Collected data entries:
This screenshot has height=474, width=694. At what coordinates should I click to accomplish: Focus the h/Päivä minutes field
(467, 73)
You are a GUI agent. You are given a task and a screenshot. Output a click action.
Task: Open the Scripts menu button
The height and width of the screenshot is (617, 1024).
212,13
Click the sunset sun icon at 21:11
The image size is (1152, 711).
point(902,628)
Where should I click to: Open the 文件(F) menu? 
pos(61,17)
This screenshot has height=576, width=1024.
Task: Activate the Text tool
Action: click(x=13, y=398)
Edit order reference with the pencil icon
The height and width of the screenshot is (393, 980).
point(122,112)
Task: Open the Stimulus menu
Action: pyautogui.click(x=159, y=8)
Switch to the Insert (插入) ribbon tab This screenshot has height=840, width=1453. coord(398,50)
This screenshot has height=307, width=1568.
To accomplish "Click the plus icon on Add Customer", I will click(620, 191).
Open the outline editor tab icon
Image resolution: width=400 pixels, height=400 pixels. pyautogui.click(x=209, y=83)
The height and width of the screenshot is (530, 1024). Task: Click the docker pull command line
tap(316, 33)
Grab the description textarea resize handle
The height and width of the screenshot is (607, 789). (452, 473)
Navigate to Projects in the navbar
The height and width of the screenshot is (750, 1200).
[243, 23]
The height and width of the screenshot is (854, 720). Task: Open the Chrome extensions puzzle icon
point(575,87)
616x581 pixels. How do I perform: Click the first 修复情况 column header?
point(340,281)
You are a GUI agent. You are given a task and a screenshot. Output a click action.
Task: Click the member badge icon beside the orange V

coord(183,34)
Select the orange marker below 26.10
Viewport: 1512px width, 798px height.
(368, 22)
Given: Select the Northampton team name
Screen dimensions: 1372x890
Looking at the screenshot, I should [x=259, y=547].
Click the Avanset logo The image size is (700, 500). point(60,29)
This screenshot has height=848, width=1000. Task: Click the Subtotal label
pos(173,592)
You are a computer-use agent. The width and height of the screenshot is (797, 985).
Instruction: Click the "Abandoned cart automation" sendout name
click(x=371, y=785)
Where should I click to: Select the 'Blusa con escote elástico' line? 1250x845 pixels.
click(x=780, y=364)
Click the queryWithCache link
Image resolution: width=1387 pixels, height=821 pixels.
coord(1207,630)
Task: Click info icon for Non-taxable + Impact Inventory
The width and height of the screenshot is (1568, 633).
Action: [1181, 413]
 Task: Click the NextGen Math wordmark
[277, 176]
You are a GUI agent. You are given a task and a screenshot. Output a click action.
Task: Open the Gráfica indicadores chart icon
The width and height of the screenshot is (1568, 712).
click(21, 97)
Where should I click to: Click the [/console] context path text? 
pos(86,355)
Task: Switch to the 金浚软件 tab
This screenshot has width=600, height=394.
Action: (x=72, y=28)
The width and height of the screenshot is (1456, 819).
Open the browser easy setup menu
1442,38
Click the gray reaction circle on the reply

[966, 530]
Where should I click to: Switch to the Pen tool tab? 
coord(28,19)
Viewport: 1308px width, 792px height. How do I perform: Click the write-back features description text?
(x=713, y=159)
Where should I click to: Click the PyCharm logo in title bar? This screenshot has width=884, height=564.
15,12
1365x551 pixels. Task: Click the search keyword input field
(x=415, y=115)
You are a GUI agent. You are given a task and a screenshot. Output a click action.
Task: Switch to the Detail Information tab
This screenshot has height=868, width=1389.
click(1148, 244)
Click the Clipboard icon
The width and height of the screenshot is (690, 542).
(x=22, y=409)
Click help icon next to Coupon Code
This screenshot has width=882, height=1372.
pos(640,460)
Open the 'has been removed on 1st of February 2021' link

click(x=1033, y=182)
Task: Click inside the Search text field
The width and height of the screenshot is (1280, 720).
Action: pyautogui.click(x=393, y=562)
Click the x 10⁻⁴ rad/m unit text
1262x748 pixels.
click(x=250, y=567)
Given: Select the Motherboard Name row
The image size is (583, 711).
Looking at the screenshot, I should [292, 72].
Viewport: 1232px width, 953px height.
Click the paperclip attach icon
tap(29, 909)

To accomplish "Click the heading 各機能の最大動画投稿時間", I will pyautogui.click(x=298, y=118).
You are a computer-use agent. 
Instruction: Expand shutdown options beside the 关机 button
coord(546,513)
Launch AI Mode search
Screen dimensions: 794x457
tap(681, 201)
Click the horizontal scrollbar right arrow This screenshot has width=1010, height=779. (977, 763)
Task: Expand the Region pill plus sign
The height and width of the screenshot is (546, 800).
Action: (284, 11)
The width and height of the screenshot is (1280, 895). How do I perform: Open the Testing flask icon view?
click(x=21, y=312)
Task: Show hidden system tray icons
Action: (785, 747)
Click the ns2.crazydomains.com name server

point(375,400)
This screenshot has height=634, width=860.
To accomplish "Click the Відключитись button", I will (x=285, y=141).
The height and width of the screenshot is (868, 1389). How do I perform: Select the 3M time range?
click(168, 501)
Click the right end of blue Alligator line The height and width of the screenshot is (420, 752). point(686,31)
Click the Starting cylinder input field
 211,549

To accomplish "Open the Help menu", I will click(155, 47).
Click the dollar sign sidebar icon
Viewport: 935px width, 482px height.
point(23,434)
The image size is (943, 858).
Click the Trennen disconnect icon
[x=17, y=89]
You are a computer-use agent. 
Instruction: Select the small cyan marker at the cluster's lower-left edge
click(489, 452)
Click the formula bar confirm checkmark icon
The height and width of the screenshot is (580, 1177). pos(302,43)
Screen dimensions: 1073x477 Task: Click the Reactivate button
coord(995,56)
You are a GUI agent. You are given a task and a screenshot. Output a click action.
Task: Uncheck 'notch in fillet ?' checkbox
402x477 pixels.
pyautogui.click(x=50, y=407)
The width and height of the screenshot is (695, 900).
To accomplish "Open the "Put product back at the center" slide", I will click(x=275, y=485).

> _TASK DIRECTIONS_
Copy out every record above exactly as written.

> _FINAL ANSWER_
This screenshot has height=474, width=694. At what coordinates should I click to accomplish: Focus the h/Päivä minutes field
(467, 73)
You are a GUI agent. You are given a task and a screenshot. Output a click action.
Task: Open the Scripts menu button
The height and width of the screenshot is (617, 1024).
212,13
Click the sunset sun icon at 21:11
The image size is (1152, 711).
point(902,628)
Where should I click to: Open the 文件(F) menu? 
pos(61,17)
This screenshot has height=576, width=1024.
Task: Activate the Text tool
Action: click(x=13, y=398)
Edit order reference with the pencil icon
The height and width of the screenshot is (393, 980).
point(122,112)
Task: Open the Stimulus menu
Action: pyautogui.click(x=159, y=8)
Switch to the Insert (插入) ribbon tab This screenshot has height=840, width=1453. coord(398,50)
This screenshot has height=307, width=1568.
To accomplish "Click the plus icon on Add Customer", I will click(620, 191).
Open the outline editor tab icon
Image resolution: width=400 pixels, height=400 pixels. pyautogui.click(x=209, y=83)
The height and width of the screenshot is (530, 1024). Task: Click the docker pull command line
tap(316, 33)
Grab the description textarea resize handle
The height and width of the screenshot is (607, 789). (452, 473)
Navigate to Projects in the navbar
The height and width of the screenshot is (750, 1200).
[243, 23]
The height and width of the screenshot is (854, 720). Task: Open the Chrome extensions puzzle icon
point(575,87)
616x581 pixels. How do I perform: Click the first 修复情况 column header?
point(340,281)
You are a GUI agent. You are given a task and a screenshot. Output a click action.
Task: Click the member badge icon beside the orange V

coord(183,34)
Select the orange marker below 26.10
Viewport: 1512px width, 798px height.
(368, 22)
Given: Select the Northampton team name
Screen dimensions: 1372x890
Looking at the screenshot, I should [x=259, y=547].
Click the Avanset logo The image size is (700, 500). point(60,29)
This screenshot has height=848, width=1000. Task: Click the Subtotal label
pos(173,592)
You are a computer-use agent. The width and height of the screenshot is (797, 985).
Instruction: Click the "Abandoned cart automation" sendout name
click(x=371, y=785)
Where should I click to: Select the 'Blusa con escote elástico' line? 1250x845 pixels.
click(x=780, y=364)
Click the queryWithCache link
Image resolution: width=1387 pixels, height=821 pixels.
coord(1207,630)
Task: Click info icon for Non-taxable + Impact Inventory
The width and height of the screenshot is (1568, 633).
Action: [1181, 413]
 Task: Click the NextGen Math wordmark
[277, 176]
You are a GUI agent. You are given a task and a screenshot. Output a click action.
Task: Open the Gráfica indicadores chart icon
The width and height of the screenshot is (1568, 712).
click(21, 97)
Where should I click to: Click the [/console] context path text? 
pos(86,355)
Task: Switch to the 金浚软件 tab
This screenshot has width=600, height=394.
Action: (x=72, y=28)
The width and height of the screenshot is (1456, 819).
Open the browser easy setup menu
1442,38
Click the gray reaction circle on the reply

[966, 530]
Where should I click to: Switch to the Pen tool tab? 
coord(28,19)
Viewport: 1308px width, 792px height. How do I perform: Click the write-back features description text?
(x=713, y=159)
Where should I click to: Click the PyCharm logo in title bar? This screenshot has width=884, height=564.
15,12
1365x551 pixels. Task: Click the search keyword input field
(x=415, y=115)
You are a GUI agent. You are given a task and a screenshot. Output a click action.
Task: Switch to the Detail Information tab
This screenshot has height=868, width=1389.
click(1148, 244)
Click the Clipboard icon
The width and height of the screenshot is (690, 542).
(x=22, y=409)
Click help icon next to Coupon Code
This screenshot has width=882, height=1372.
pos(640,460)
Open the 'has been removed on 1st of February 2021' link

click(x=1033, y=182)
Task: Click inside the Search text field
The width and height of the screenshot is (1280, 720).
Action: pyautogui.click(x=393, y=562)
Click the x 10⁻⁴ rad/m unit text
1262x748 pixels.
click(x=250, y=567)
Given: Select the Motherboard Name row
The image size is (583, 711).
Looking at the screenshot, I should [292, 72].
Viewport: 1232px width, 953px height.
Click the paperclip attach icon
tap(29, 909)

To accomplish "Click the heading 各機能の最大動画投稿時間", I will pyautogui.click(x=298, y=118).
You are a computer-use agent. 
Instruction: Expand shutdown options beside the 关机 button
coord(546,513)
Launch AI Mode search
Screen dimensions: 794x457
tap(681, 201)
Click the horizontal scrollbar right arrow This screenshot has width=1010, height=779. (977, 763)
Task: Expand the Region pill plus sign
The height and width of the screenshot is (546, 800).
Action: (284, 11)
The width and height of the screenshot is (1280, 895). How do I perform: Open the Testing flask icon view?
click(x=21, y=312)
Task: Show hidden system tray icons
Action: (785, 747)
Click the ns2.crazydomains.com name server

point(375,400)
This screenshot has height=634, width=860.
To accomplish "Click the Відключитись button", I will (x=285, y=141).
The height and width of the screenshot is (868, 1389). How do I perform: Select the 3M time range?
click(168, 501)
Click the right end of blue Alligator line The height and width of the screenshot is (420, 752). point(686,31)
Click the Starting cylinder input field
 211,549

To accomplish "Open the Help menu", I will click(155, 47).
Click the dollar sign sidebar icon
Viewport: 935px width, 482px height.
point(23,434)
The image size is (943, 858).
Click the Trennen disconnect icon
[x=17, y=89]
You are a computer-use agent. 
Instruction: Select the small cyan marker at the cluster's lower-left edge
click(489, 452)
Click the formula bar confirm checkmark icon
The height and width of the screenshot is (580, 1177). pos(302,43)
Screen dimensions: 1073x477 Task: Click the Reactivate button
coord(995,56)
You are a GUI agent. You are given a task and a screenshot. Output a click action.
Task: Uncheck 'notch in fillet ?' checkbox
402x477 pixels.
pyautogui.click(x=50, y=407)
The width and height of the screenshot is (695, 900).
To accomplish "Open the "Put product back at the center" slide", I will click(x=275, y=485).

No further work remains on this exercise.